• [Texto fornecido]
################
Gertz pesquisou sobrenomes dos envolvidos em casos considerados neonazistas e encontrou poucos alemães, fato confirmado pelo delegado Paulo César Jardim, um dos maiores especialistas no assunto dentro da polícia brasileira.
De fato, entre os acusados pelo ataque terrorista à Parada Gay de São Paulo, em 2009, aparecem sobrenomes como Alcântara, Ferreira, Carvalho, Miranda, Silva, Guimarães e Nascimento. O mesmo acontece no caso mais rumoroso de ataque neonazista no Rio Grande do Sul, quando, em 2005, um bando atacou três judeus em frente a um bar - os culpados começaram a ser condenados somente no ano passado, 13 anos depois do crime.
“(Entre os 14 réus), somente um tem sobrenome completo alemão. Outros quatro tem uma parte do sobrenome alemão e os demais, nada”, desmistifica René Gertz.
A regra vale também para o assassinato no Paraná: Barollo e Corrêa ao lado de sobrenomes como Fischer e Wendler, esses últimos, de origem alemã.
################
Itens de dados
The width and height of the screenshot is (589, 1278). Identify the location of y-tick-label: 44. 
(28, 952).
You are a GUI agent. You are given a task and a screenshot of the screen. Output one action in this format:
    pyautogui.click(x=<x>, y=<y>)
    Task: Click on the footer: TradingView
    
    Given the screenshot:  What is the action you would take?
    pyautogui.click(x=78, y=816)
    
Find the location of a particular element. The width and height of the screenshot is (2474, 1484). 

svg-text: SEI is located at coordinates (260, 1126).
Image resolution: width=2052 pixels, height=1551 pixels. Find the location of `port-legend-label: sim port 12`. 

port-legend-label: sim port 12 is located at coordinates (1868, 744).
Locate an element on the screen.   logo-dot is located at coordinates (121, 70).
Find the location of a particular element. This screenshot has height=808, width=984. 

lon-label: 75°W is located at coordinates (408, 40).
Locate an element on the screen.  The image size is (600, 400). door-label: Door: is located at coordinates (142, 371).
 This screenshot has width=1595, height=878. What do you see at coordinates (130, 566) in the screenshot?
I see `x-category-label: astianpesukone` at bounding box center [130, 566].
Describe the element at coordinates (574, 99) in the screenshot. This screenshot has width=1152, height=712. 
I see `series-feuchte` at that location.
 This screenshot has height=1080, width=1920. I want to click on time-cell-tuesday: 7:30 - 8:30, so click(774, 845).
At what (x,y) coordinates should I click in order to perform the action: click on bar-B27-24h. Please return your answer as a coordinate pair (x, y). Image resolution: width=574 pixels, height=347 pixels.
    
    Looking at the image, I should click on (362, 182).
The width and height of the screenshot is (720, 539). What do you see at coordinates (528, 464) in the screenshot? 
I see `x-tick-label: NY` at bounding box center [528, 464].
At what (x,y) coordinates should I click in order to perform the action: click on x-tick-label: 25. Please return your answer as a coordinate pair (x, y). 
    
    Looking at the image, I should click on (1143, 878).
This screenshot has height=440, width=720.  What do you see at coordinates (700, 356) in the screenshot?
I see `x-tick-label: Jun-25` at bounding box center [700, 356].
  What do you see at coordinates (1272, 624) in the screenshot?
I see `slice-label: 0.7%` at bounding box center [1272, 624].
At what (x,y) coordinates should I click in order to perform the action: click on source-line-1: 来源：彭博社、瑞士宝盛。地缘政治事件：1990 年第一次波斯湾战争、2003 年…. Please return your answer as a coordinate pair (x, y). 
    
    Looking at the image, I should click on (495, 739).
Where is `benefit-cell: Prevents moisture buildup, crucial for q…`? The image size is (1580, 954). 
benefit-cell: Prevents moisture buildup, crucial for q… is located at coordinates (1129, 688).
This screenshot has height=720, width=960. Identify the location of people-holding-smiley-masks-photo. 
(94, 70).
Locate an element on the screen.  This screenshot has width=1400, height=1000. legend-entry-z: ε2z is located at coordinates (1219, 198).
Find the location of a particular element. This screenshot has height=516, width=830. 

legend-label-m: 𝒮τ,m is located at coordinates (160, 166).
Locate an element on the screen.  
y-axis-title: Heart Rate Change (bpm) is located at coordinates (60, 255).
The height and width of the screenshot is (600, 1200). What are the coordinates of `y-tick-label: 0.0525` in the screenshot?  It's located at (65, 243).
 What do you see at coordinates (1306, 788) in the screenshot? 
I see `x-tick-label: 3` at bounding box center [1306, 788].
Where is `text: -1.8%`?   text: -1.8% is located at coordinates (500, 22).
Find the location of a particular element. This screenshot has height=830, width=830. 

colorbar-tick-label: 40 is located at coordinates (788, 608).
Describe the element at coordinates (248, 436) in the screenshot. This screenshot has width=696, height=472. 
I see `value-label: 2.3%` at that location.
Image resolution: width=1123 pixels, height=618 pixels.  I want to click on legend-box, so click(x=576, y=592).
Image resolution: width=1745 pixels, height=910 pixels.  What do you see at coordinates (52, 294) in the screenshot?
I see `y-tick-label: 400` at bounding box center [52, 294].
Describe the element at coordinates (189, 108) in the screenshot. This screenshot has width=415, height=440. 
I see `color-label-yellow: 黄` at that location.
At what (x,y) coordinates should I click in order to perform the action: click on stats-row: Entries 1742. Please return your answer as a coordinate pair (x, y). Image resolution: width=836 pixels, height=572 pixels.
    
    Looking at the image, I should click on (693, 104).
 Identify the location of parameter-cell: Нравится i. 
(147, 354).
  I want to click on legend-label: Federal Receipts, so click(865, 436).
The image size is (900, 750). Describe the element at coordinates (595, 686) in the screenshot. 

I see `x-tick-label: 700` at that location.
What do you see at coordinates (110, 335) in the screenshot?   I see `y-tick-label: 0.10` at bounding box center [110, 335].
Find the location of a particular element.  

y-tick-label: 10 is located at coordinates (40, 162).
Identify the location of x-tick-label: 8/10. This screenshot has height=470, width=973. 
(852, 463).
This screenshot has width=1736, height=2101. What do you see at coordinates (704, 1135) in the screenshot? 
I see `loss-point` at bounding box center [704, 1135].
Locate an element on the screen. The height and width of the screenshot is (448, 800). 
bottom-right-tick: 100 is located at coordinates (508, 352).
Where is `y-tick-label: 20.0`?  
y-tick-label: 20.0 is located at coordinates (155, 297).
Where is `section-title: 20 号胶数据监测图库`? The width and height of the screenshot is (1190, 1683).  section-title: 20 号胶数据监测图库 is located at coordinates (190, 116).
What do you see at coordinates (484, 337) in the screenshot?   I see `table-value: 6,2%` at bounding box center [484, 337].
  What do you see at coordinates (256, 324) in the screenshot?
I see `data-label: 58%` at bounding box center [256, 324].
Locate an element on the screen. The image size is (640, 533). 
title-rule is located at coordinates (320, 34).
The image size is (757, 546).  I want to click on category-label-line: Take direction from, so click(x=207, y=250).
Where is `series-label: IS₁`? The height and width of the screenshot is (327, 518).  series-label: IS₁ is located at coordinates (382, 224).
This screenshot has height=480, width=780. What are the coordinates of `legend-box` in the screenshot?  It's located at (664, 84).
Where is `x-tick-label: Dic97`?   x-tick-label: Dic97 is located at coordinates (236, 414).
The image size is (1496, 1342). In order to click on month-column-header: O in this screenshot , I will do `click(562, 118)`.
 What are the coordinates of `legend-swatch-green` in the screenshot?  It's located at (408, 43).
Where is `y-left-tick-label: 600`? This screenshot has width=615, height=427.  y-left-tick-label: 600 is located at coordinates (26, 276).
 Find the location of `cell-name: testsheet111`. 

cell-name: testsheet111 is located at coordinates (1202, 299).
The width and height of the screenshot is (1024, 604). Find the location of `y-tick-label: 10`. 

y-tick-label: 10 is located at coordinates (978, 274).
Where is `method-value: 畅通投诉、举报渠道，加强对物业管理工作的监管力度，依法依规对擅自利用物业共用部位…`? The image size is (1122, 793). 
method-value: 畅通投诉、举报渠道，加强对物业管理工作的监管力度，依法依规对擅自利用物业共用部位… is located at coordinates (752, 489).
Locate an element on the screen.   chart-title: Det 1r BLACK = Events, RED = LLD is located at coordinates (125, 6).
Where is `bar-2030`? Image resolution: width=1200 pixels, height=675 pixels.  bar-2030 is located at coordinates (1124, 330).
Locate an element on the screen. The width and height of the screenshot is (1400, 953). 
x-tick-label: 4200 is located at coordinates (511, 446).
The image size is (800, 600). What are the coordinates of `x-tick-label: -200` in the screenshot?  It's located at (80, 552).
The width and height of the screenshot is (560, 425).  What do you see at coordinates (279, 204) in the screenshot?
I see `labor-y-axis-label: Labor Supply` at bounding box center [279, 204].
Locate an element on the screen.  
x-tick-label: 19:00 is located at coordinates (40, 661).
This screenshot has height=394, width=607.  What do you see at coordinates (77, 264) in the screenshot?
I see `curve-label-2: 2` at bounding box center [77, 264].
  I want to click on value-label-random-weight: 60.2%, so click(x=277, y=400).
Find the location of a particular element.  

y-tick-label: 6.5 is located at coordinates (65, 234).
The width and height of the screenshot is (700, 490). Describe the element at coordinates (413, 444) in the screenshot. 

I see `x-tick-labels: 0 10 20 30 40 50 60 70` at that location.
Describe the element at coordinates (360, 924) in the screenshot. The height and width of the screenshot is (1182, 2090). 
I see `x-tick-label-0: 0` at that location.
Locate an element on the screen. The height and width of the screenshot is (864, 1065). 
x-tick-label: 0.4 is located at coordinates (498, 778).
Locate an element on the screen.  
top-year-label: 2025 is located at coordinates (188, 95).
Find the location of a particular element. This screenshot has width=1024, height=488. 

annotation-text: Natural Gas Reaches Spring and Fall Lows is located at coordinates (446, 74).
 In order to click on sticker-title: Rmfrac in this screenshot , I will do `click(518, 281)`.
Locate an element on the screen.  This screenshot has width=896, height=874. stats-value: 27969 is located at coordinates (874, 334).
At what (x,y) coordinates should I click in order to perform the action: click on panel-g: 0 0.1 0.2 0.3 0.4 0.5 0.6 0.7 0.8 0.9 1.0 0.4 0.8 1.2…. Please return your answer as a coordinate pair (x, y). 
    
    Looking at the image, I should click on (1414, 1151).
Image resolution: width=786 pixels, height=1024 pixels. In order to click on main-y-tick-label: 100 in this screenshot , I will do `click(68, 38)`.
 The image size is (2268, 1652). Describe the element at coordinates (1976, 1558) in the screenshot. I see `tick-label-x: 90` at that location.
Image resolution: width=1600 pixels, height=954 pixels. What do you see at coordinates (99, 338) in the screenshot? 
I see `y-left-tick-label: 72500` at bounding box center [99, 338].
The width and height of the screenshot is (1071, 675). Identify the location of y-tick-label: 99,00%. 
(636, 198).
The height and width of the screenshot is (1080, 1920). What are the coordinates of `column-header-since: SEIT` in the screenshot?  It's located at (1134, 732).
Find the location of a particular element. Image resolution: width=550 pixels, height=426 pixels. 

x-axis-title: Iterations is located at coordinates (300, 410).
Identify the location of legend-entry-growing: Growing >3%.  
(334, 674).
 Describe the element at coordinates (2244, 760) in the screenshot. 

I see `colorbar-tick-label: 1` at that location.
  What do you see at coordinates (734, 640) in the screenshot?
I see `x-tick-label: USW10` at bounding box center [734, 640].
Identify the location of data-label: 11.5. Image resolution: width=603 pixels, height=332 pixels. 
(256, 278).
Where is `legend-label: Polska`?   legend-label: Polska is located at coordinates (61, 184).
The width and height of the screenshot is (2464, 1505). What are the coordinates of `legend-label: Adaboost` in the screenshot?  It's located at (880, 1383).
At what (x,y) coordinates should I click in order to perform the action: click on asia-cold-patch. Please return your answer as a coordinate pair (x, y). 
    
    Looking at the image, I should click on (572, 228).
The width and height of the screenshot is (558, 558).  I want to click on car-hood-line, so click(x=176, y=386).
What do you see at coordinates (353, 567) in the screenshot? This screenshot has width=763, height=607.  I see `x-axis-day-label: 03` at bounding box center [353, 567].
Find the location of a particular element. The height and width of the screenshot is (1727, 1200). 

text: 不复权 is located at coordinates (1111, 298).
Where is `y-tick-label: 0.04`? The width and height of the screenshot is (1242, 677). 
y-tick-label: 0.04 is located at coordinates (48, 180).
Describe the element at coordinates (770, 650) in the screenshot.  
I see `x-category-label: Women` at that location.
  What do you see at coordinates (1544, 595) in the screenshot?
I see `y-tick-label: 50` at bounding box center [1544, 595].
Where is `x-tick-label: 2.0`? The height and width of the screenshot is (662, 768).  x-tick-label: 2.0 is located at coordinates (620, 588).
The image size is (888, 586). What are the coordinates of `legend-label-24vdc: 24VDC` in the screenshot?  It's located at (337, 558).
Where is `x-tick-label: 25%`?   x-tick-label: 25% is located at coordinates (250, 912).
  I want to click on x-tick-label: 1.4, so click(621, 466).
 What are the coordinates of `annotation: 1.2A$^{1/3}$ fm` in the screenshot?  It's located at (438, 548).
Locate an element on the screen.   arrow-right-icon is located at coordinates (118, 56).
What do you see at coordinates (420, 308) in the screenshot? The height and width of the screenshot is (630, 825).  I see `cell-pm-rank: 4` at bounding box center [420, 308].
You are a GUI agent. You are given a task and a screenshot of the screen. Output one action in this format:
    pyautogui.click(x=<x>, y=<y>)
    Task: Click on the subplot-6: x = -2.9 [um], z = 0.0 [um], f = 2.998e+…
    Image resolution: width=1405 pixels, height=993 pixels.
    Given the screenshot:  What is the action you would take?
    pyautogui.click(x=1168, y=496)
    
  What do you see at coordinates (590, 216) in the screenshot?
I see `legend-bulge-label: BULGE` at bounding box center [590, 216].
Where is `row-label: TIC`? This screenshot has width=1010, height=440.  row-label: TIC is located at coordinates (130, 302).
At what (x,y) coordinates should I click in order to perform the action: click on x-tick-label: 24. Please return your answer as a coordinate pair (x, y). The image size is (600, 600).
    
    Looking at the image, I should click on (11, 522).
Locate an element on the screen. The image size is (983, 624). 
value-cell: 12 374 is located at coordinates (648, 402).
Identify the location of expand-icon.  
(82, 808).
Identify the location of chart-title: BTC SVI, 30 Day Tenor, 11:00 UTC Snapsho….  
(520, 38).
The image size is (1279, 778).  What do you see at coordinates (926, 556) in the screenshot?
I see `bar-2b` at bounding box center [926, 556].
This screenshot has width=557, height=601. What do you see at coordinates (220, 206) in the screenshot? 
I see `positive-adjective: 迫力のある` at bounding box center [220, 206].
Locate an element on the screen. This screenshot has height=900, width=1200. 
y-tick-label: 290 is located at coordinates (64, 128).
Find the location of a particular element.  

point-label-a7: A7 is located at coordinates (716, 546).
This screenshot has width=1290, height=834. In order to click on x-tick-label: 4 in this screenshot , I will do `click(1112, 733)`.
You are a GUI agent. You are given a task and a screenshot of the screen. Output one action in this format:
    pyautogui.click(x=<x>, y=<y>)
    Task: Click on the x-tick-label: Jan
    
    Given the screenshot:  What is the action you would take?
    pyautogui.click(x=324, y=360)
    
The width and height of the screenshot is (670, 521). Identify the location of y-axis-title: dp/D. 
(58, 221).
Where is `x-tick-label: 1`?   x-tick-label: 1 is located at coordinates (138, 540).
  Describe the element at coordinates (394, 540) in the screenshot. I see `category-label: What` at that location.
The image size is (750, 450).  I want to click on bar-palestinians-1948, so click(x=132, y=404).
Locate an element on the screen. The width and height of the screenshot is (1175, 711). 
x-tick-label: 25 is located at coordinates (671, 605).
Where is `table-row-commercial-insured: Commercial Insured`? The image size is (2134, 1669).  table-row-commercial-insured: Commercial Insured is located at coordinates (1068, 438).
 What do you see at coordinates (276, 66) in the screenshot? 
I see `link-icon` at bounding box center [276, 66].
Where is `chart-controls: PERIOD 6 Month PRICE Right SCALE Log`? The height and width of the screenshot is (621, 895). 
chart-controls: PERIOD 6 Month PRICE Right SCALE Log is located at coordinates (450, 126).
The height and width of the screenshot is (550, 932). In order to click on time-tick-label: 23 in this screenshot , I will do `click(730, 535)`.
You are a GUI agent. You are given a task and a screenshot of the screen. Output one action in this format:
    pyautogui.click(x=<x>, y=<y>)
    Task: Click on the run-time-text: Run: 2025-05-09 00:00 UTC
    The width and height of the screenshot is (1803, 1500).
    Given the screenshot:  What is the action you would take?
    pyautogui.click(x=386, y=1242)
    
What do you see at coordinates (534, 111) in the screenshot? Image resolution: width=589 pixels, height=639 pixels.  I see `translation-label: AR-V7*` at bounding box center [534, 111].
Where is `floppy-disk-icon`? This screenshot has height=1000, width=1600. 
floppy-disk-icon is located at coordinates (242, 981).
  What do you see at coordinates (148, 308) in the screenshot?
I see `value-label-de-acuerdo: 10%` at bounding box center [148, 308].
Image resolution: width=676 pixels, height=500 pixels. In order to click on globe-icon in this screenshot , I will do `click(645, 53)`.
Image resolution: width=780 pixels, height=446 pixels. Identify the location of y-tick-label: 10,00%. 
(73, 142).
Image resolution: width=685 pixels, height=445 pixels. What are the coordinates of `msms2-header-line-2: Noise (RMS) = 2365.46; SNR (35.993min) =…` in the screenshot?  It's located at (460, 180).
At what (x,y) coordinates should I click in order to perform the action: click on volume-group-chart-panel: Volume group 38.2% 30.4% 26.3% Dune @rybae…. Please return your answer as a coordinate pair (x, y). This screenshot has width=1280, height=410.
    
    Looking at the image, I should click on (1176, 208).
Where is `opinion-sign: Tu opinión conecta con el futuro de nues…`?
################
• [Partes do exercício]
1. Redigite o trecho do texto sobre sobrenomes que começa com as palavras que contêm "De fato, entre" e termina com "de origem alemã.".
2. Responda com base no texto sobre sobrenomes:
(a) Em que ano aconteceu o ataque terrorista à Parada Gay de São Paulo?
(b) Quantos judeus foram atacados em frente a um bar no Rio Grande do Sul, em 2005?
(c) Entre os 14 réus, quantos têm sobrenome completo alemão?
Os registros não têm nada a ver com o texto.

• [Respostas do exercício]
1.
De fato, entre os acusados pelo ataque terrorista à Parada Gay de São Paulo, em 2009, aparecem sobrenomes como Alcântara, Ferreira, Carvalho, Miranda, Silva, Guimarães e Nascimento. O mesmo acontece no caso mais rumoroso de ataque neonazista no Rio Grande do Sul, quando, em 2005, um bando atacou três judeus em frente a um bar - os culpados começaram a ser condenados somente no ano passado, 13 anos depois do crime.
“(Entre os 14 réus), somente um tem sobrenome completo alemão. Outros quatro tem uma parte do sobrenome alemão e os demais, nada”, desmistifica René Gertz.
A regra vale também para o assassinato no Paraná: Barollo e Corrêa ao lado de sobrenomes como Fischer e Wendler, esses últimos, de origem alemã.

2.
(a) Em 2009.
(b) Três.
(c) Somente um.